One notable observation is that binding sites lie not only in the immediate vicinity of the transcription start site, but also at distal sites and within genes. These studies show that 9–27% of binding sites lie within 1 kb of the transcription start sites of genes. The results for NF-κB and CREB also show that an additional 25% lie further upstream of the gene (within 10 kb), and 40% are located within introns. This information is important, as many laboratories are currently building and working with proximal promoter regions. Though powerful, these arrays probably uncover only a portion of the potential regulatory information present in these genes.

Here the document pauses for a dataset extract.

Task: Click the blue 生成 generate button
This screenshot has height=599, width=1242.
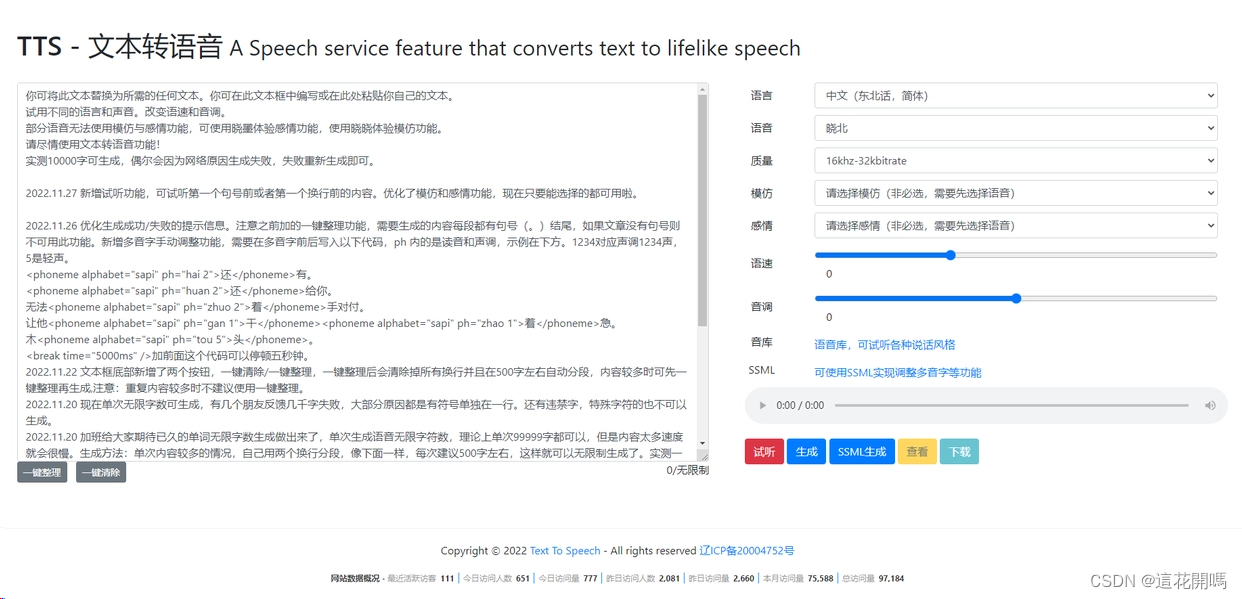Action: click(x=806, y=451)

Many binding sites (36%) lie within or near the 3′ ends of genes. Cawley et al.6 speculate that such sites may regulate antisense transcription, and in several cases, they found that same factor binds near both the 5′ and 3′ ends of genes. For example, the Ewing sarcoma gene EWSR1, the tumor suppressor gene EP300 and the mitogen-activated protein kinase gene MAPK1 each use Sp1 or c-Myc to regulate both recognized and new transcripts. Cawley et al.6 examined regions in these genes with internal or 3′ binding sites and experimentally verified noncoding or new transcripts that overlap with coding transcripts.

Not exact matches

The wealth of information generated from these studies also allows for a comparison of the observed transcription factor binding sites with consensus binding sequences. These data are important, as many groups are using computational approaches to identify potential binding sites based on consensus sequences. The results for each of the factors show that only a fraction (2–35%) of binding sites exactly match consensus sequences. Presumably, then, a considerable proportion of binding occurs at sequences similar but not identical to the consensus sites or is mediated through other factors.

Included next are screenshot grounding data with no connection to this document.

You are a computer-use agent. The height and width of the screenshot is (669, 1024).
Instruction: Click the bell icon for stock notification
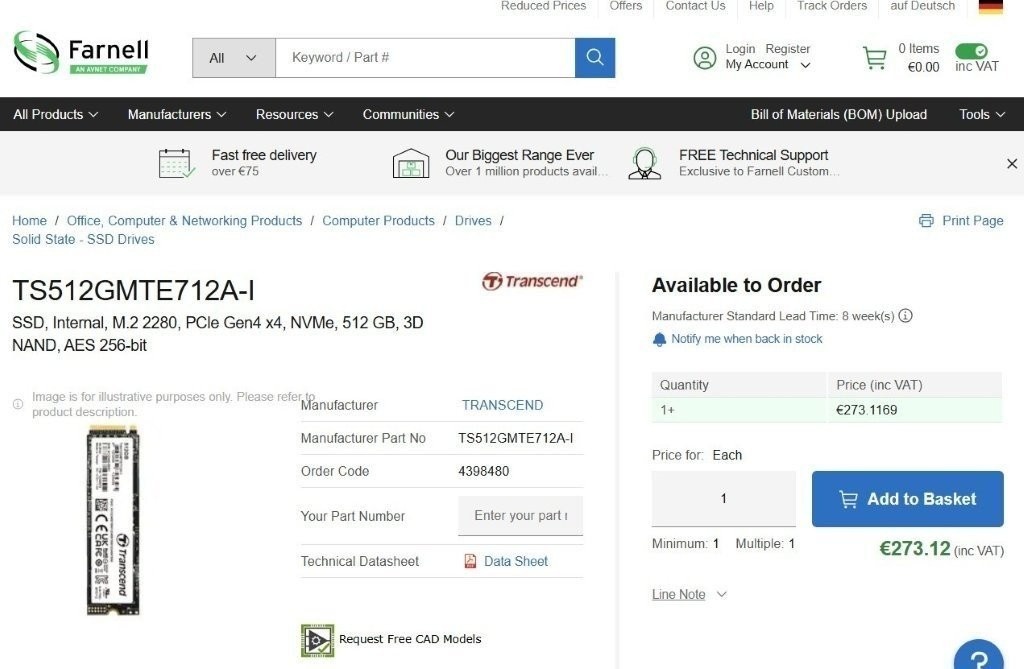click(659, 338)
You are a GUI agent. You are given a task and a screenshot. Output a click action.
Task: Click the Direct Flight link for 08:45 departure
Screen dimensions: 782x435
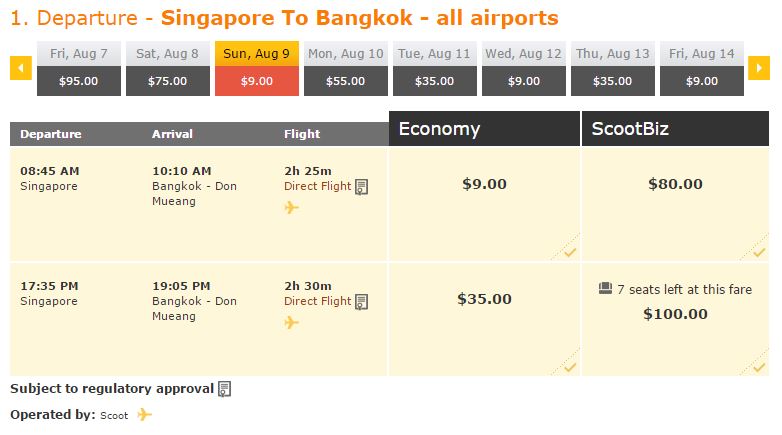[x=318, y=186]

Martone et al.7 and Euskirchen et al.8 further correlate the location of NF-κB and CREB binding sites with expression changes induced by conditions that activate the factors. They found that binding occurs near a proportion of the genes whose expression is induced, as expected. But the correlation is not absolute, as many induced genes lack binding sites, suggestive of indirect modes of regulation. Binding sites were also found near genes whose expression was downregulated after induction. This result was unexpected for NF-κB (p65), which was not previously thought to have a role in repression. Therefore, many, if not most, factors can probably function as both activators and repressors, depending on the genomic context.

Each of these studies identified a plethora of binding sites. A key challenge ahead will be to determine the contribution of each of these sites to the regulation of target genes. Many sites will probably contribute quantitatively to the control of nearby genes, although the presence of redundant binding by regulatory factors seems likely as well. It is also possible that some binding sites regulate expression of nonfunctional messages, providing a unknown level of regulatory 'noise' to the system.

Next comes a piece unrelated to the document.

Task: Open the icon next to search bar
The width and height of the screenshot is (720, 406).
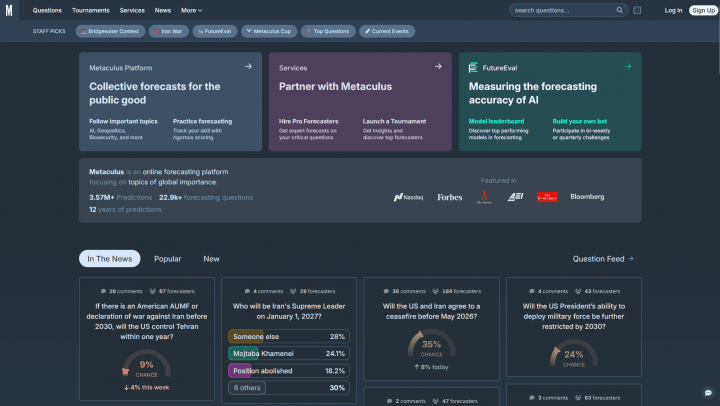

In summary, these studies show for the first time that it is possible to map globally the binding sites of key transcription factors across large chromosomal regions in vivo. Scaling of these methods is expected to provide a comprehensive analysis of binding sites across the entire human genome. Further analysis of the 1,500 human transcription factors in each of the 250 mammalian cell types is expected to provide a comprehensive picture of the transcriptional control in human cells.